# Tac Light for Glock 23



## plentyofpaws (Nov 7, 2008)

I did a search and it looks like the last time this was addressed was back in March and did not find answers to my questions.

Two questions here:

1) Is a Tac Light worth the $$$$?

2) If so, what model light would ya'll recommend?

I am looking at the Glock series of lights and can get the cheap model TACO3166 for like $85. I don't see a need for a dimmer or a laser. Figure if I need or want a laser I'd get a CT or LM. Just going to use this for HD. This way I've a got a unit the the wife can grab and have light and gun in one hand.

Your thoughts?


----------



## bruce333 (Sep 1, 2006)

Just this.

When the light is mounted on the gun, you have to point the gun at what you want to shine the light on. Not the best idea if there are multiple people in the house that might be roaming around.

I have flashlights of all sizes all over the house (I can't seem to stop buying the darn things), so there is always one nearby if I feel the need to illuminate something or someone.


----------



## Glockamania® (Dec 21, 2006)

I suggest go buy the Glock light and take a low light pistol defense course.

You'll find out ways to train with it.


----------



## Ram Rod (Jan 16, 2008)

I like the Streamlight M3 or M6 on my HD pistol for night time.


----------



## plentyofpaws (Nov 7, 2008)

Thanks for the replies. Not sure if I am going with the Glock light or the Streamlight. Seems streamlight got a better review.


----------



## not_possible (Sep 21, 2007)

you may want to check out the insight xti procyon also. i was wanting one of them, but got such a good deal on my first light liberator i went with it. after using it i'm really glad i didn't get a mounted light because it turned out to be very handy for alot of other things than just use with a firearm.


----------



## plentyofpaws (Nov 7, 2008)

*Not sure what you mean*



not_possible said:


> you may want to check out the insight xti procyon also. i was wanting one of them, but got such a good deal on my first light liberator i went with it. after using it i'm really glad i didn't get a mounted light because it turned out to be very handy for alot of other things than just use with a firearm.


Can you explain this? Not familiar with liberator. So what you're saying is you do not have a mounted light on your guns(s).


----------



## Ram Rod (Jan 16, 2008)

plentyofpaws said:


> Thanks for the replies. Not sure if I am going with the Glock light or the Streamlight. Seems streamlight got a better review.

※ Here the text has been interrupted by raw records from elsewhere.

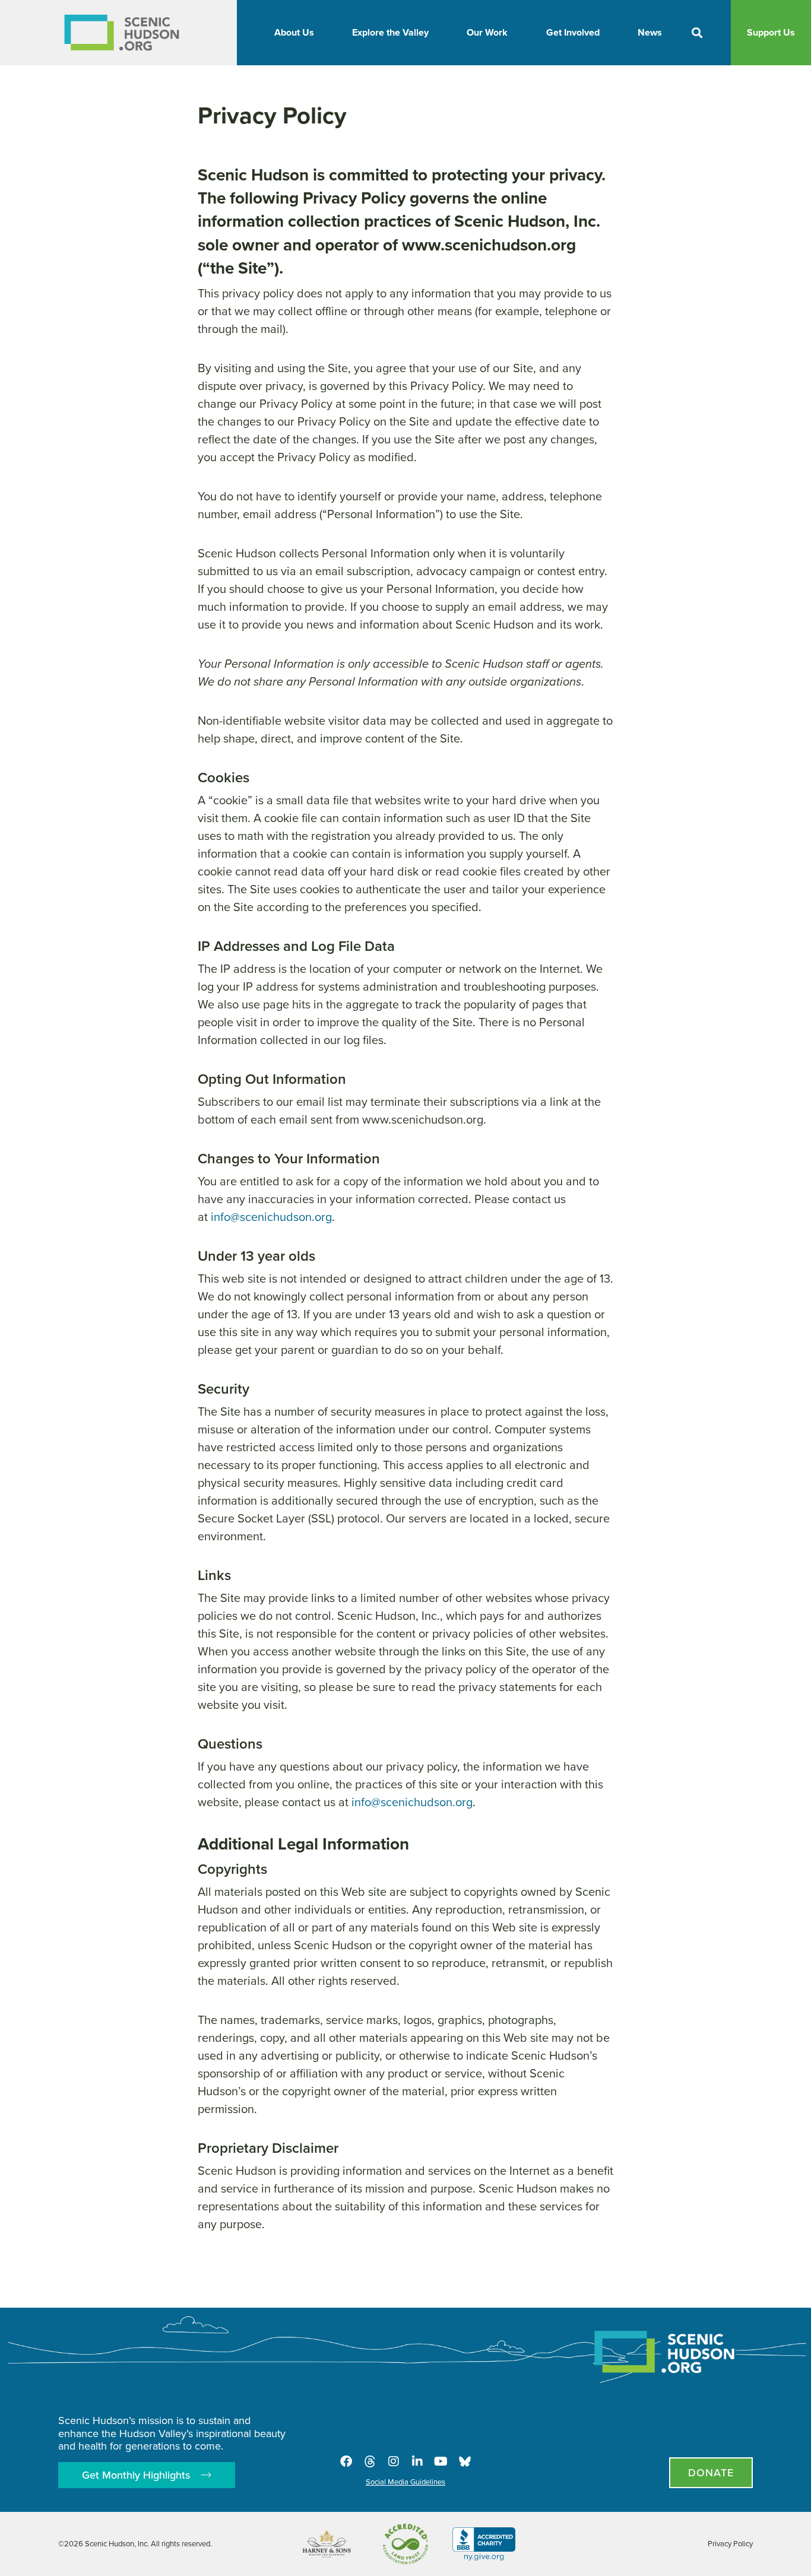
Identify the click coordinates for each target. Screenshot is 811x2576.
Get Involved (573, 32)
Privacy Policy (730, 2543)
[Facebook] (346, 2461)
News (650, 32)
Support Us (771, 32)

I think they are actually better made than the Glock's tac light.


----------



## plentyofpaws (Nov 7, 2008)

Ram Rod said:


> I think they are actually better made than the Glock's tac light.


How about the RLS from Safariland?


----------



## plentyofpaws (Nov 7, 2008)

Came across this little jewel. Not sure how well it functions, but I ordered one.

http://www.centerfiresystems.com/LIT-PIS.aspx


----------



## buck32 (May 26, 2008)

Looks good and sounds good. Be sure to post a range report after you get it.


----------



## plentyofpaws (Nov 7, 2008)

Will do!


----------



## not_possible (Sep 21, 2007)

plentyofpaws said:


> Can you explain this? Not familiar with liberator. So what you're saying is you do not have a mounted light on your guns(s).


a little late on this one, but no i don't have mounted lights...and after using this thing never will. i can still grip with both hands and have the light pointed where the gun is but then could point the light to anything i want that i didn't want the gun pointed at. it just straps to you hand and adjusts 180deg and tilts up and down to adjust the beam to your grip. about the only thing you cant do with it on is stick you hand in your pocket...


----------



## plentyofpaws (Nov 7, 2008)

*Not very logical for HD*



not_possible said:


> a little late on this one, but no i don't have mounted lights...and after using this thing never will. i can still grip with both hands and have the light pointed where the gun is but then could point the light to anything i want that i didn't want the gun pointed at. it just straps to you hand and adjusts 180deg and tilts up and down to adjust the beam to your grip. about the only thing you cant do with it on is stick you hand in your pocket...


Unless of course you sleep with it on your hand!


----------



## Brevard (Jan 24, 2009)

bruce333 said:


> Just this.
> 
> When the light is mounted on the gun, you have to point the gun at what you want to shine the light on. Not the best idea if there are multiple people in the house that might be roaming around.
> 
> I have flashlights of all sizes all over the house (I can't seem to stop buying the darn things), so there is always one nearby if I feel the need to illuminate something or someone.


I dont neccessarily agree with this. I can see where you are coming from if say it is one of your kids. Now I know when my wife gets out of bed and when she gets back in. Of course our little apartment is only a kitchen, bathroom, small laundry room and closet, forier (however you spell it...entry way), bedroom and living room. We do have a dog but when he makes a noise you can hear his claws scraping the hardwood floor. 99% of the time he is on the bed with us. Now with that being said I am a very light sleeper. I know when he gets up and I know where he goes. Good thing about him not liking to get his claws trimmed. I know where my wife goes because of this being an old house and the floor boards creak.

Now as far as the light and pistol goes. I would not want a sperate light. I do know that even when the light isnt attached you will still have a tendency to point the gun in the same direction as the light. I know with the training I have done that alot of the people do the same thing out of habit. Of course it can be broke.

Now if I broke into your house look at this. You are walking around with the gun at low ready and the light is in your hand. I will see the light and shoot before you get your gun up because I will already have it pointed at you. Now for me I would rather go ahead and have my gun pointed so when I was able to assess the threat I could do with it accordingly.

Now when we get a bigger place and have kids I will take another route. But for me a mounted light and a seperate light is the best ticket. You need to know the situation beore giving advice. My buddy lives by himself. So why shouldnt he mount one on his gun. He is the only thing there that moves. So the whole gun point thing goes out the window then.

Advice needs to be given to individuals as seen fit. The questions should have been asked if he owned a house or apartment. Lived in an apartment building, pets, family, etc. The address accordingly. Not just the same spill over and over about the gun will be pointed in the same direction as the light nonsense.


----------



## not_possible (Sep 21, 2007)

plentyofpaws said:


> Unless of course you sleep with it on your hand!


that was one of the thoughts i had when i first bought it, but it's not that hard...i can have it on and my gun in hand as quick as just picking up a handheld flashlight. on top of that the fact that i can use it with my handguns, shotgun, and soon the ar i just ordered is what i really like about it, don't need a rail just adjust for the gun and go. the simplicity of a rail mounted light is great, but i'd rather have the versatility of the liberator. like everything, it's not for everyone though...all comes down to personal preference.


----------